Lam Li adalah seorang jurnalis Malaysia yang sudah dua bulan ini tinggal di Kandahar, menumpang di rumah seorang sahabatnya. Lam Li malah ingin mendapat pekerjaan di Kandahar. Dia sudah mengajukan surat lamaran ke banyak organisasi, seperti PBB, ANSO, UNAMA, dan sebagainya. Bukan cuma untuk mencari kerja sebenarnya, tapi Lam Li penasaran mengetahui ada apa di balik desas-desus penyelewengan dana miliaran dolar yang dilakukan oleh organisasi-organisasi raksasa di Afghanistan itu, yang tampaknya juga tidak memberi kemajuan berarti pada negeri ini.

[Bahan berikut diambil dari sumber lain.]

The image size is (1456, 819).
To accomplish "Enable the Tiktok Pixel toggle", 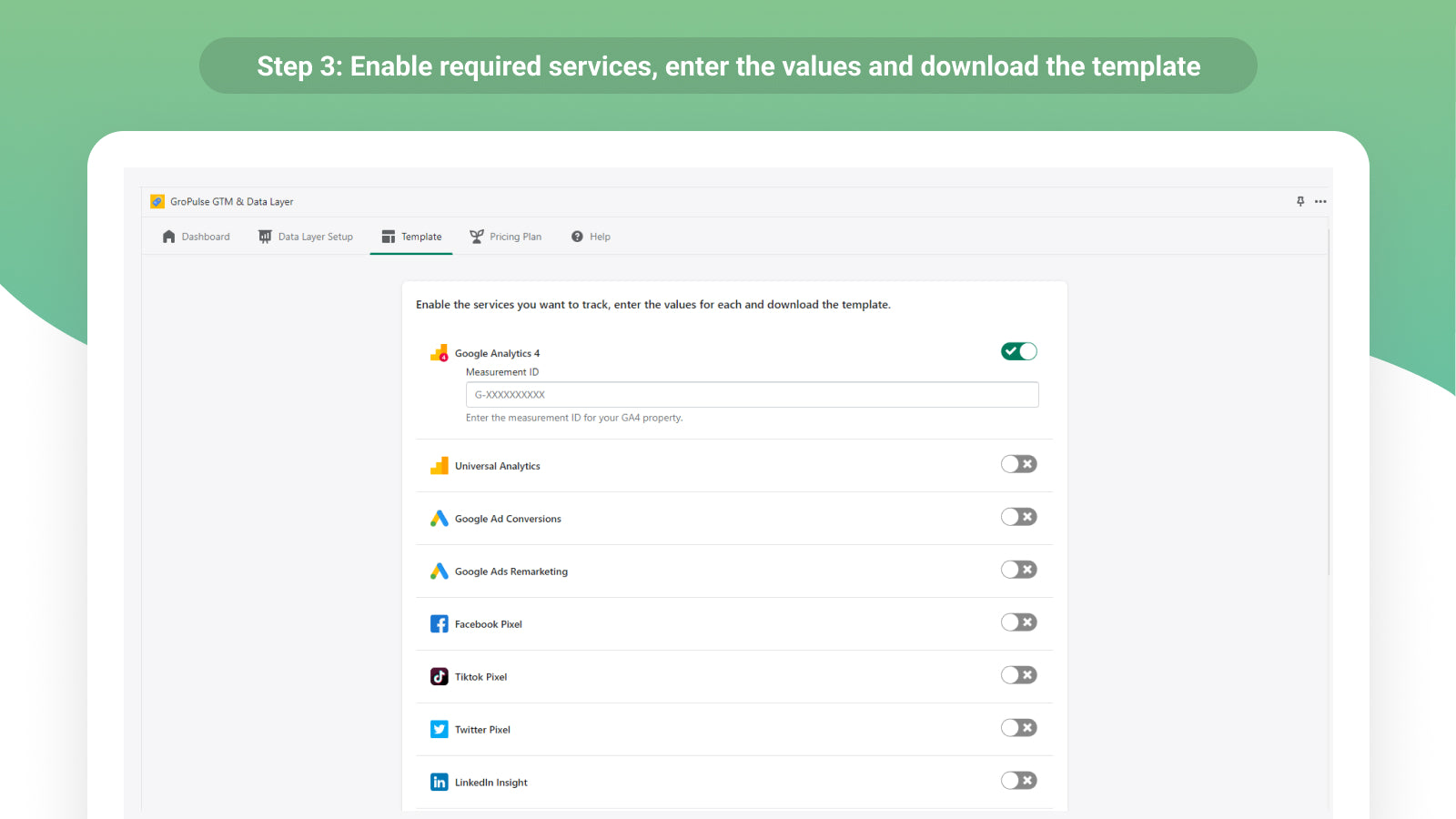I will click(x=1018, y=675).
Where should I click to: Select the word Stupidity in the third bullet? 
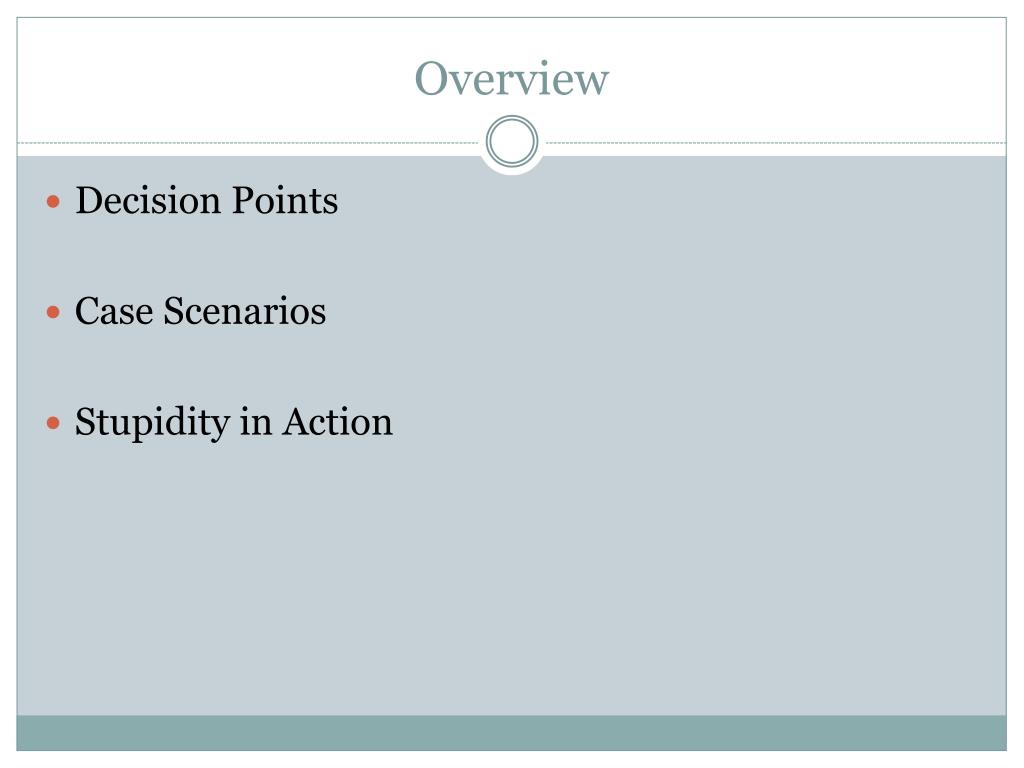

Begitu banyak surat lamaran yang dia kirim, tapi tidak ada balasan positif sama sekali. Dua bulan berlalu di Kandahar, hanya menunggu dan menunggu. Paspornya sampai dipenuhi stiker perpanjangan visa Afghan. Jangan lupa untuk melihat tulisan besar di bagian “Tempat Penerbitan Visa” yang berupa nama salah satu kota terseram di dunia: “KANDAHAR”.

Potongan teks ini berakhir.